Hydrogen car Riversimple Rasa

Hydrogen car Riversimple Rasa - WE STARTED WITH A HYDROGEN FUEL CELL
We started with a hydrogen fuel cell, a green design manifesto, and a blank sheet of paper. Every aspect of Rasa has been created and researched for simplicity, efficiency, lightness, strength, affordability, safety and sustainability. And the name Rasa is a tribute to this blank sheet of paper - Tabula Rasa in Latin means "blank sheet".

This first car is a two-seater "networked electric" hydrogen fuel cell car. The engineering prototype hit over 60 mph and drove neatly through traffic jams in London as well as skidded on Powys' country roads.

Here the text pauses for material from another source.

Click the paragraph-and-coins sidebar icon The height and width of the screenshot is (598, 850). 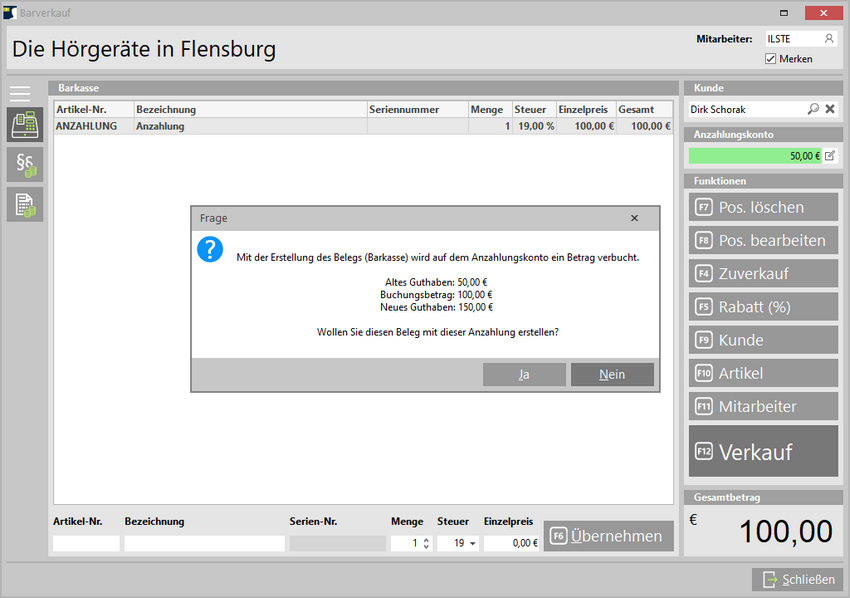pos(24,165)
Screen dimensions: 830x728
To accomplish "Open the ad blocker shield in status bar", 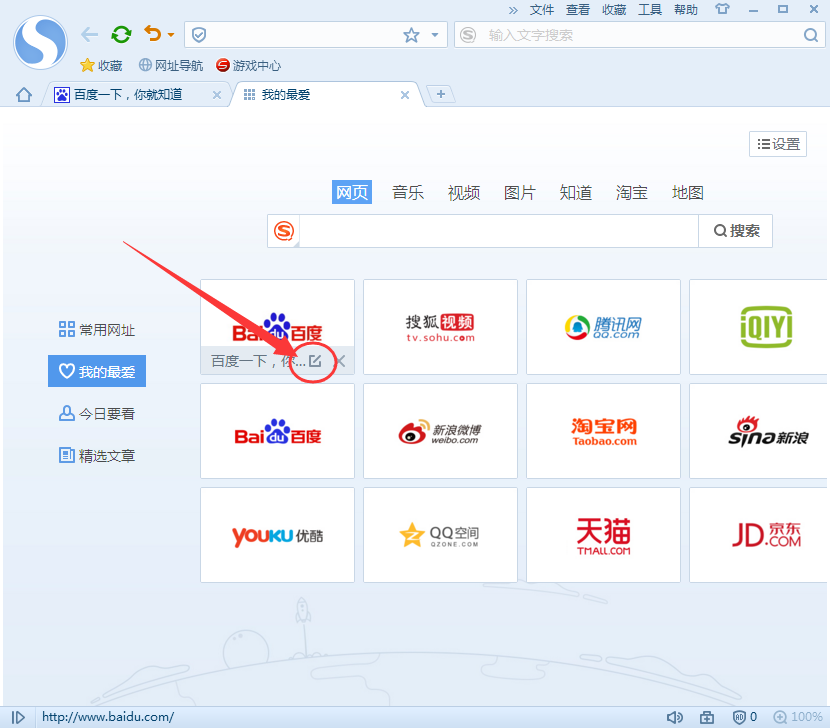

The chassis is a carbon fiber monocoque made of very lightweight yet extremely rigid carbon fiber composites. The monocoque chassis weighs less than 40 kg.

DESIGNED FROM ZERO

LIGHTNESS IS THE KEY
Our car is very light - the engineering prototype weighs 580 kg. It embodies various key features:

- Four electric motors, one for each wheel
- Motors as brakes - recovering more than 50% kinetic energy when braking
- Supercapacitors to store this energy and provide most of the power for acceleration
- Low power hydrogen fuel cell (8.5 kW)
- Lightweight composite body

It is a synthesis of all these technologies that provides groundbreaking efficiency and range, many times better than the use of fuel cells in conventional heavy vehicles. A production prototype should run around 250 miles per gallon (equivalent) with a 300-mile range. Emissions are zero in the tailpipe and c.40gCO 2 / km Wealthy wheels - even if the hydrogen comes from natural gas.

HOW DOES IT WORK?
Hydrogen passes through a proton exchange membrane in a fuel cell, where it combines with oxygen to form water and electricity. Electricity is then fed to the motors of each wheel. These motors are small, lightweight and give the car four-wheel drive.

When the car brakes, kinetic energy, which is usually lost as heat, is captured as electricity. When the car slows down, this electricity floods the supercapacitor battery at the front of the car. Unlike a battery, these supercapacitors can take a large charge very quickly, but they do not store much energy. The energy they take is sent back to the motors and provides the energy for acceleration.

The reason we call this a networked electric vehicle is because energy is transmitted over the network around the vehicle. It can flow in any direction along any path except the return path to the fuel cell.

Our innovative network design means we only need a fuel cell large enough to provide cruising speed, not acceleration. We get back more than 50% of the braking energy that is used for acceleration. This is the culmination of 15 years of development, and it's wonderful.